The automotive industry faces numerous challenges, and one of the most pressing is the rising cost of healthcare insurance for employees. As healthcare costs continue to soar, auto dealer health plans must evolve to help manage these expenses while maintaining a positive workplace culture and ensuring employee retention.
In this month’s episode of Up to Speed, Mike Mader, principal with Baker Tilly’s dealership advisory service team, discusses strategies for controlling healthcare costs and enhancing employee benefits alongside Keith Lemer, CEO of WellNet Healthcare.

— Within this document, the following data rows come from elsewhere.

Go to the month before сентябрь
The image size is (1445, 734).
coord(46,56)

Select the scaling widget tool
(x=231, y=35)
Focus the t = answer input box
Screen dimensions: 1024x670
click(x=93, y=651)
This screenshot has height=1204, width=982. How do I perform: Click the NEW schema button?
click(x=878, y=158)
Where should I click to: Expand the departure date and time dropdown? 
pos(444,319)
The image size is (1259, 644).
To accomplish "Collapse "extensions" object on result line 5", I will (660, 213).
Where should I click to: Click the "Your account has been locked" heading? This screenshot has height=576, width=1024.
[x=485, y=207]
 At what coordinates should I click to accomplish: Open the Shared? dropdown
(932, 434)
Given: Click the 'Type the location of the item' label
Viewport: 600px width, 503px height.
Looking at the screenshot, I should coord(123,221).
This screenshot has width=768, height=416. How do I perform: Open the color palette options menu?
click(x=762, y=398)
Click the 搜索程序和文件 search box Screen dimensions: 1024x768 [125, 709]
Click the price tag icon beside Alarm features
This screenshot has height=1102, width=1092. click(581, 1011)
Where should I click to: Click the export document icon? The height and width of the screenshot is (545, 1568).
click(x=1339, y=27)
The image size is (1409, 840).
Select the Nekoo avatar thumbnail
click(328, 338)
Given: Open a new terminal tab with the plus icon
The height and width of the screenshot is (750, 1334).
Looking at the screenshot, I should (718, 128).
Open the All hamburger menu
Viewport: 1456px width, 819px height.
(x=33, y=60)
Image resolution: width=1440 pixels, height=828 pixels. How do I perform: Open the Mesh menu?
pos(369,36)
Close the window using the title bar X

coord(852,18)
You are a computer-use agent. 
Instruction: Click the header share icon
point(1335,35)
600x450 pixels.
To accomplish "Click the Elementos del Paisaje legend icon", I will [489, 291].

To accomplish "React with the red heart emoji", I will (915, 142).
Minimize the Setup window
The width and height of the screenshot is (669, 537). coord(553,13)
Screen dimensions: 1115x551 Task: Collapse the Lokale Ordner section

Understanding the healthcare cost challenge
Healthcare costs are projected to reach $6.8 trillion by 2030, representing a 43% increase from 2022. This significant rise in expenses poses a substantial burden on businesses, including automotive dealerships. Managing these costs requires creativity and discipline, particularly in areas such as floor plan interest, payroll, advertising and employee benefits. Among these, healthcare insurance stands out as a major expense that often seems uncontrollable.
The reality of the healthcare system
Contrary to the belief that the healthcare system is broken, it functions effectively for those who designed it to maintain revenue streams. Insurance carriers, pharmacy benefit managers and consultants benefit from the system, as their earnings increase with higher healthcare spending. This setup does not incentivize cost containment, leaving businesses to bear the brunt of rising premiums.
The importance of self-insurance
For many dealerships, self-insurance offers a viable solution to manage healthcare costs. Self-insurance provides transparency, data and analytics, enabling businesses to identify inefficiencies and implement cost-saving measures. By taking an active role in managing their health plans, dealerships can achieve significant savings and improve their overall financial health.